Thursday, March 31, 2011

Draft of a Novel Whose Protagonist is an Angel Named Michael, ch 1, pt 1

This woman was a difficult case: her moods were fragile and changed abruptly, and Michael was concerned that he might do nothing other than upset her greatly. A couple of times he considered just giving up on her and moving on to the next case, but giving up and moving on was not really his style. She had just loaded a washing machine, she hadn't brought a book with her today, and hadn't found a magazine or newspaper laying around. For the next few moments at least her mind would be very open, looking for something to do. This time was about as auspicious as he could hope for if he was wasn't going to wait indefinitely. And the woman had been waiting long enough for this problem to be solved. Michael materialized in the laundromat, sat down a couple of chairs away from her and pretended to look around the place randomly, but made sure that their eyes met long enough for him to smile and nod.
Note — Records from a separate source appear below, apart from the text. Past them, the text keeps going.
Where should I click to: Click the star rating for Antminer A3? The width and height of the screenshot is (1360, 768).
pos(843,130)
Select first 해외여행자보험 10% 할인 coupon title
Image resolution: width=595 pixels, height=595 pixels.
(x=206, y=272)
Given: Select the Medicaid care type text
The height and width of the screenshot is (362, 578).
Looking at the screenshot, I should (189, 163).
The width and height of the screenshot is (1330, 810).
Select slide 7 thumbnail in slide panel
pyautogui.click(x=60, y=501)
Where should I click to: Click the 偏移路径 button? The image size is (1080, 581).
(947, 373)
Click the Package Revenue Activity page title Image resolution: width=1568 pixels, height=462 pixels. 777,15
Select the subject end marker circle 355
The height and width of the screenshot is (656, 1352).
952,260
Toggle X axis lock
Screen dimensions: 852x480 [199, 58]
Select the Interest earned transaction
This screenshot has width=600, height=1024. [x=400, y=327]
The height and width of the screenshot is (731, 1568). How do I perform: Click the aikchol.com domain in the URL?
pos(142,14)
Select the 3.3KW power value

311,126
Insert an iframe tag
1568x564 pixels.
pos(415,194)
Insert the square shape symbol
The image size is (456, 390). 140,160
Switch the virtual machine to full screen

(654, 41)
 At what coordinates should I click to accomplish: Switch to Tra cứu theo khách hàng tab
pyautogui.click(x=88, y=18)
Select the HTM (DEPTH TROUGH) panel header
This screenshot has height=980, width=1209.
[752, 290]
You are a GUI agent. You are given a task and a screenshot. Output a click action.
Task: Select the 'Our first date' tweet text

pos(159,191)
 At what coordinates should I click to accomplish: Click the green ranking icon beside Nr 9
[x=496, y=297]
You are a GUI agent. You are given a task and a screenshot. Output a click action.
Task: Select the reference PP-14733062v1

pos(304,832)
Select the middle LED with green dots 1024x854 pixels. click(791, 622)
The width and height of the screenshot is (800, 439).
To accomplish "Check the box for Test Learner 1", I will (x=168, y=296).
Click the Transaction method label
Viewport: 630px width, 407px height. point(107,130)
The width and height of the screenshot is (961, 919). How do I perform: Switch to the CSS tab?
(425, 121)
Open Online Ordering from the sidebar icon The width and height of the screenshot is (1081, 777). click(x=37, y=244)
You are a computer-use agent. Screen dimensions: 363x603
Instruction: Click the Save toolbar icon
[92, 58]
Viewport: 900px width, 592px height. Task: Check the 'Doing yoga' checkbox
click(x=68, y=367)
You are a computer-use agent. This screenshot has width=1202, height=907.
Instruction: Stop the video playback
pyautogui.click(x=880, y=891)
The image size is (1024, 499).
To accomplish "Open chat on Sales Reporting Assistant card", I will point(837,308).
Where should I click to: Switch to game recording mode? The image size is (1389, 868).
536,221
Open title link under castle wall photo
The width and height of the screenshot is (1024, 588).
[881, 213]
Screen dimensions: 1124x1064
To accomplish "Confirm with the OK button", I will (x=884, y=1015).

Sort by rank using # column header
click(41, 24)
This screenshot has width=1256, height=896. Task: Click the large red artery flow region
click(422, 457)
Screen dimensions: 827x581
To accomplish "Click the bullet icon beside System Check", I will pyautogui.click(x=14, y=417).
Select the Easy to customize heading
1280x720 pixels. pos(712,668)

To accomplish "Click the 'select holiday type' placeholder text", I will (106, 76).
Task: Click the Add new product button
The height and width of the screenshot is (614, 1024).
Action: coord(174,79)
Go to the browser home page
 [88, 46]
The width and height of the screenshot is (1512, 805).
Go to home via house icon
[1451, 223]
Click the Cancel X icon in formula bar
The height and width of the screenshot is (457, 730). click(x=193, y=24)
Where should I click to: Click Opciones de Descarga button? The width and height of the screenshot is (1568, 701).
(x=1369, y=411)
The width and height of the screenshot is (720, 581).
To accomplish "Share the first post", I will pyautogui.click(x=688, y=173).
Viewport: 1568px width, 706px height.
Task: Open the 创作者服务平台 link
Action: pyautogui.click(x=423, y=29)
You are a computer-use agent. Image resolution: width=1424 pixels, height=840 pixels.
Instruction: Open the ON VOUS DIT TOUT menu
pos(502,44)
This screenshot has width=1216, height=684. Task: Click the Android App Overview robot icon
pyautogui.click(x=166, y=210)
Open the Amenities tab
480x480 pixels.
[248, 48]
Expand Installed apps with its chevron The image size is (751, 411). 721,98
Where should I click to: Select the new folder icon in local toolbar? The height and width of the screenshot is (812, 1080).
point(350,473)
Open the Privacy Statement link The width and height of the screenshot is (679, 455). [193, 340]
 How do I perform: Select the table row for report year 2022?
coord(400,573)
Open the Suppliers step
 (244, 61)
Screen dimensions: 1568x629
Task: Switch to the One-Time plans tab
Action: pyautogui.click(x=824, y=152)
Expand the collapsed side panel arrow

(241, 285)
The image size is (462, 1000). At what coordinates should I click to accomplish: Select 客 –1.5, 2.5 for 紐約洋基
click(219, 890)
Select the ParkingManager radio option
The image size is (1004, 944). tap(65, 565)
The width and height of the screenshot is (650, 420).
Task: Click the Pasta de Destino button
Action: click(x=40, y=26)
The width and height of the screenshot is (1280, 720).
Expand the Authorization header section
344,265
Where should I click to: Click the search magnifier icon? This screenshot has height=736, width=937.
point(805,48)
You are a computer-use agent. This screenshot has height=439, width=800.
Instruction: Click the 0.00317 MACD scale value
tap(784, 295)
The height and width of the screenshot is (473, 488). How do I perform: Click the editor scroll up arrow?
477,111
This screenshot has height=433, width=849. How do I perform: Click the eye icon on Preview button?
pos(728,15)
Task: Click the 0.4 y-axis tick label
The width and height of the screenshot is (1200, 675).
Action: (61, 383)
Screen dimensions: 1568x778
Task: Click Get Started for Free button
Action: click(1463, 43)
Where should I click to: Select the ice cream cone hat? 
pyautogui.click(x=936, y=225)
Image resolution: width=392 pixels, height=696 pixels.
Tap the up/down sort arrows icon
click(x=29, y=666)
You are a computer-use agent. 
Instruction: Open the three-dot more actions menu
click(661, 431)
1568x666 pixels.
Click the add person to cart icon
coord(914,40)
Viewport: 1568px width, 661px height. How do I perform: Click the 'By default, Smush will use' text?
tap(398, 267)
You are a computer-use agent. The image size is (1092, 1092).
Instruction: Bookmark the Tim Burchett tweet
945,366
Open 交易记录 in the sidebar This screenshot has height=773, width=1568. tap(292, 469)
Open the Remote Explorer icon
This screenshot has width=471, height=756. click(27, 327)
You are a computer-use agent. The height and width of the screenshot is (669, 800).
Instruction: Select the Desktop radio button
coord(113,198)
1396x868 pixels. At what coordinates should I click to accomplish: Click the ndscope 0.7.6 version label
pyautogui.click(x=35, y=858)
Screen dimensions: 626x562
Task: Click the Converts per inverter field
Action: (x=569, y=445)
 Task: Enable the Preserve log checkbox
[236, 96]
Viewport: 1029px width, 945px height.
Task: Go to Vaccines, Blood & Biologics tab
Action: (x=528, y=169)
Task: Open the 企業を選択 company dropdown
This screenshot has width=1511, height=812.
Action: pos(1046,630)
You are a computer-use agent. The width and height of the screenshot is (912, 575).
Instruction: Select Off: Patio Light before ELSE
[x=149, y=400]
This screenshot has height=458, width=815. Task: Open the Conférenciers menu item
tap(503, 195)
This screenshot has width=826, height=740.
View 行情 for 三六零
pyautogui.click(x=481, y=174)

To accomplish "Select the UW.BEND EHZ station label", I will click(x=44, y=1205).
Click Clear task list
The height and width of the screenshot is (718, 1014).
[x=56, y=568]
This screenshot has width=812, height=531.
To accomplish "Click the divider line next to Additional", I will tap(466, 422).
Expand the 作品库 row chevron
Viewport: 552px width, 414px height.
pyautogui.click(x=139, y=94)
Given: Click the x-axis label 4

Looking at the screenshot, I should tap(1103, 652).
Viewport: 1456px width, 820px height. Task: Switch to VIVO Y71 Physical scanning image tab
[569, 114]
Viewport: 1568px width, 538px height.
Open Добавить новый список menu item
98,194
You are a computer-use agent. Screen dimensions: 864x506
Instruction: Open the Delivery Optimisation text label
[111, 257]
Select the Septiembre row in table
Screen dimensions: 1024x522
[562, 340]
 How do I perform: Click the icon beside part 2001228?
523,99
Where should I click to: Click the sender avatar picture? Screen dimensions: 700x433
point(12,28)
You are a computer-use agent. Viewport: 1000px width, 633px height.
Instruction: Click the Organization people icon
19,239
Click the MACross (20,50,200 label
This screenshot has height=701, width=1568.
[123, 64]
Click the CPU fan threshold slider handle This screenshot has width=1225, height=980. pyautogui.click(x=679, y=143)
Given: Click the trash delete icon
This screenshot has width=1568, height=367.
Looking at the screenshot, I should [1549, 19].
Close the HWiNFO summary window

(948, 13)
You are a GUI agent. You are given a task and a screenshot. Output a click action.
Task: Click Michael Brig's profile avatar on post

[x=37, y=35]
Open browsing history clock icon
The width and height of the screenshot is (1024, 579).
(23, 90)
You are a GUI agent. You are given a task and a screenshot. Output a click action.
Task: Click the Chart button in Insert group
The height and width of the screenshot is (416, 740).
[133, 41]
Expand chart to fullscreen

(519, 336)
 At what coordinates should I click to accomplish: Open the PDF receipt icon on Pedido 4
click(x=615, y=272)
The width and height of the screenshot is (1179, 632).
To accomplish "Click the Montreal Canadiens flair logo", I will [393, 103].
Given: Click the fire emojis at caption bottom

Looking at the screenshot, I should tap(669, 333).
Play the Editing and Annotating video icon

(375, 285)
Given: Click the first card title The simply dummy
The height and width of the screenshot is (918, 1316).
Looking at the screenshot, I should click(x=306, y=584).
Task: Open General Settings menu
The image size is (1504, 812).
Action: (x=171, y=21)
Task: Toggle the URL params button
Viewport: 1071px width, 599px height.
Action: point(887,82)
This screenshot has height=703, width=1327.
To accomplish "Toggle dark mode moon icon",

She said to him, "Your aura is very interesting."

Was it really interesting to her? Could she see his aura at all? Frequently it was not clear whether a human was seeing an aura, or just had a very vivid imagination. Michael's aura was a steady, deep blue at the moment; the woman's aura was jerkily shifting color and intensity, somewhat reminiscent of a pre-cable television with bad reception. Her distress was palpable.

"Is it really?" Michael asked, and leaned toward her, trying his best to look non-threatening.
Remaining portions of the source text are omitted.